Dissolving a corporation in New York requires strict compliance with the New York Business Corporation Law and the formal procedures established by the New York State Department of State. From shareholder approval to preparing Form DOS-1337 and securing required tax consents, every step must be completed accurately to ensure a smooth and legally valid dissolution. 

What Is a Certificate of Dissolution in New York?

A Certificate of Dissolution in New York is the official document required to legally end a corporation under Business Corporation Law Section 1003. Corporations must file Form DOS-1337 with the New York State Department of State, listing the exact corporate name, incorporation date, officer/director information, and the method of shareholder approval.

The form must be signed by an officer, director, or authorized person.

  • Officers are responsible for the corporation’s daily executive functions, such as managing operations and carrying out corporate decisions.
  • Directors are responsible for setting high-level policies and overseeing major decisions, including approving the dissolution.

An authorized person is anyone formally granted permission to sign state filings on the corporation’s behalf. Filing this certificate properly ensures the corporation is officially dissolved and released from future state obligations.

Requirements Before Filing for Corporate Dissolution

Before you start the process to dissolve a corporation in New York, the corporation must satisfy several statutory requirements. These steps ensure the corporation is eligible for New York corporation dissolution and prevent delays or rejections during filing.

What Is a Certificate of Dissolution in New York?

1. Corporation must be in good standing

To begin the New York corporation dissolution process, the corporation must be in good standing with the New York State Department of State. The corporation’s name and date of incorporation must match exactly as they appear in state records, and all corporate filings must be current.
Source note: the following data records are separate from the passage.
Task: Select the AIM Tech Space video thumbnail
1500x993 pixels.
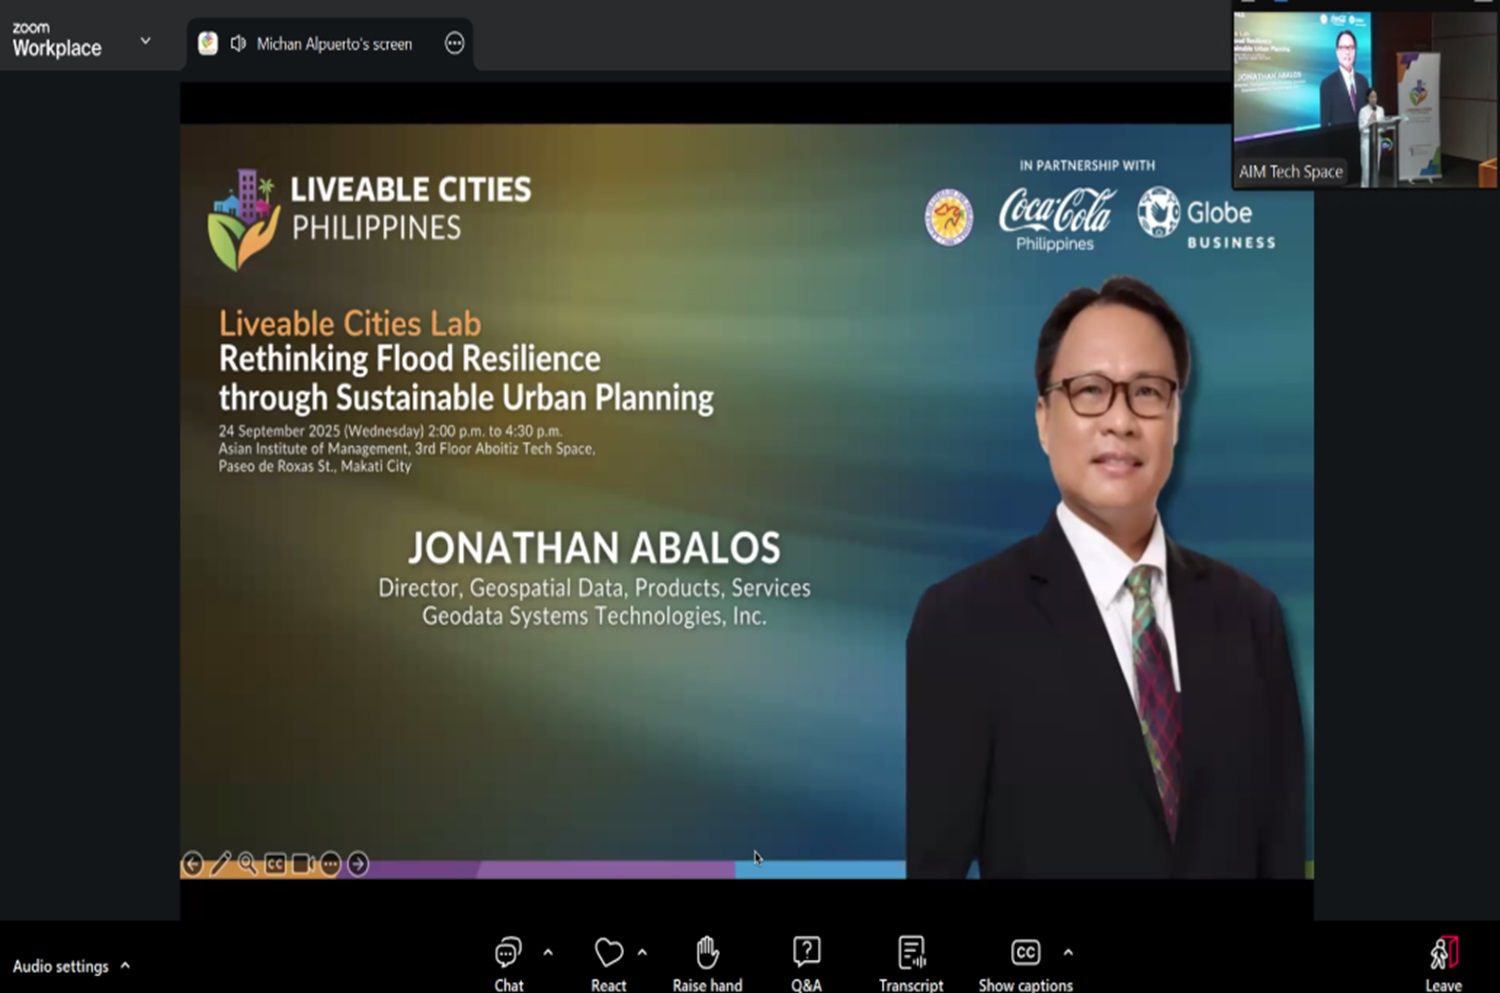Action: click(x=1364, y=98)
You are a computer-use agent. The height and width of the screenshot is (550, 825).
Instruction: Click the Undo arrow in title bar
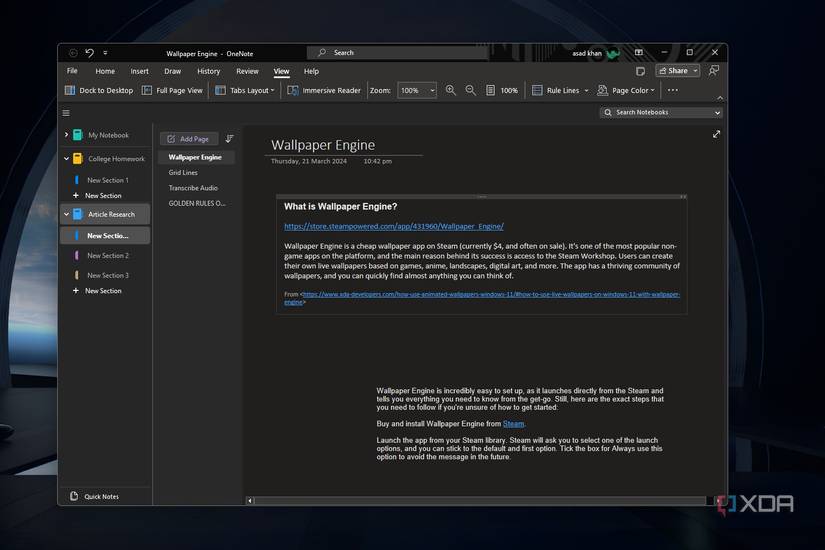tap(89, 53)
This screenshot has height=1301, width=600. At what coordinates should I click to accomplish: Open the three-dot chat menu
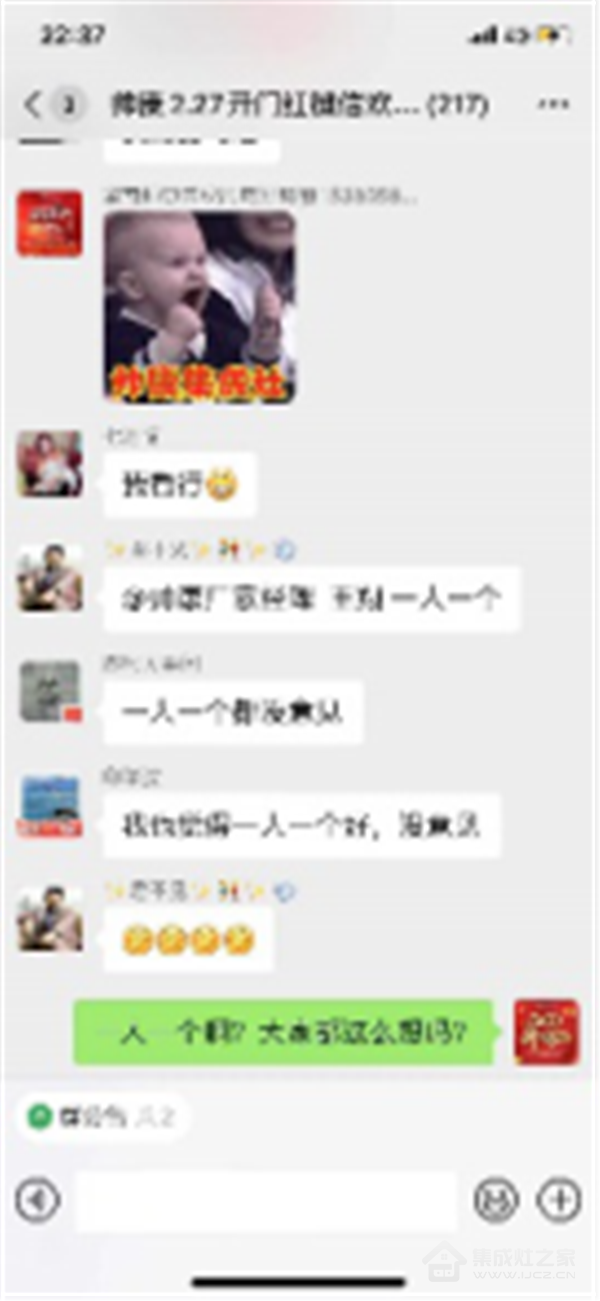pos(553,104)
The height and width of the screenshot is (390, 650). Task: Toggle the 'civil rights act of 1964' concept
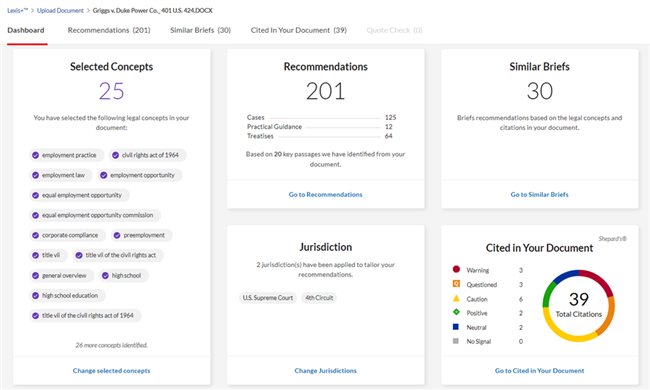(148, 155)
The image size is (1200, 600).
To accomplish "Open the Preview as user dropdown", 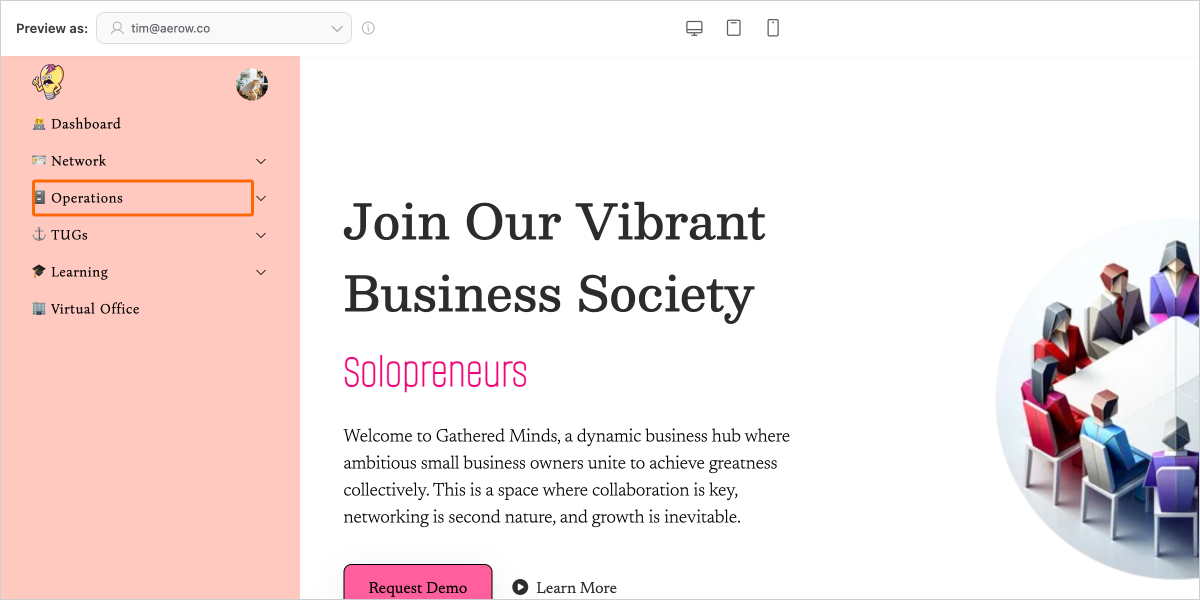I will tap(224, 29).
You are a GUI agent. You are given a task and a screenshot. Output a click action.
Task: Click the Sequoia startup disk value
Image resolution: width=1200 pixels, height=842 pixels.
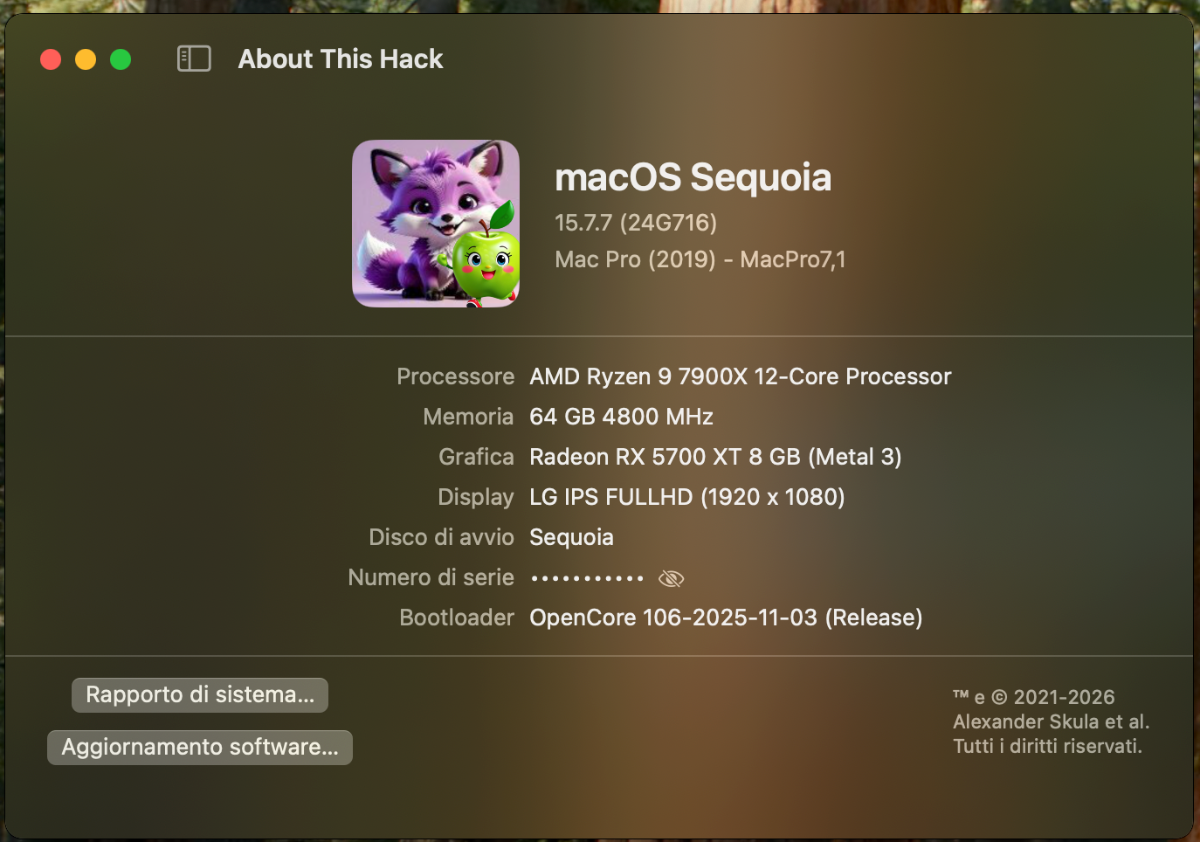571,537
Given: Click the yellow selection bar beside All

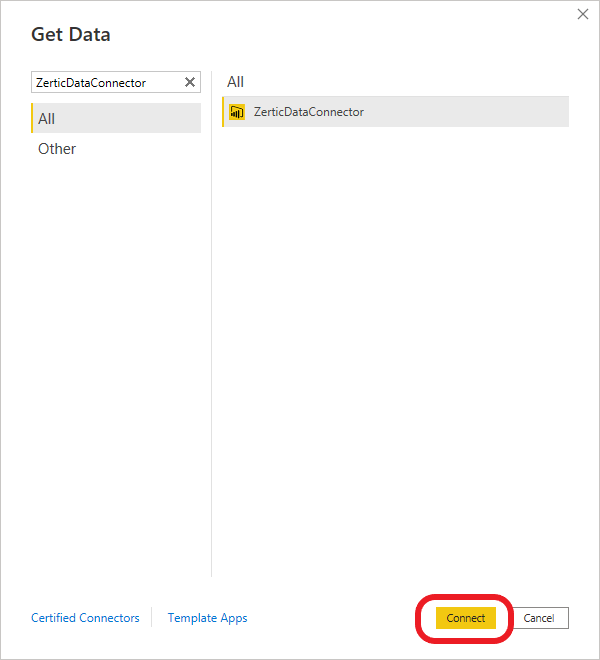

A corporation that is not in good standing risks having its dissolution filing rejected.

2. All taxes and liabilities must be resolved

Before dissolution, the corporation must resolve all outstanding state and local tax obligations. This includes filing all required tax returns, paying remaining taxes, and closing all financial responsibilities. Tax clearance is essential because the state will not allow a corporation to dissolve if it still owes taxes or has unfulfilled financial obligations.

3. Consent from NYS Department of Taxation and Finance

A corporation cannot complete the dissolution process without obtaining Consent from the New York State Department of Taxation and Finance. This consent confirms that the corporation has no outstanding state tax liabilities and is authorized to proceed with dissolution. This requirement applies to all New York corporations without exception.

4. Consent from NYC Department of Finance (if applicable)

If the corporation is subject to New York City business taxes, it must also obtain Consent from the NYC Department of Finance. This applies to corporations that conducted business in New York City or were required to file city-level taxes. Without this consent, the dissolution filing may be delayed or denied.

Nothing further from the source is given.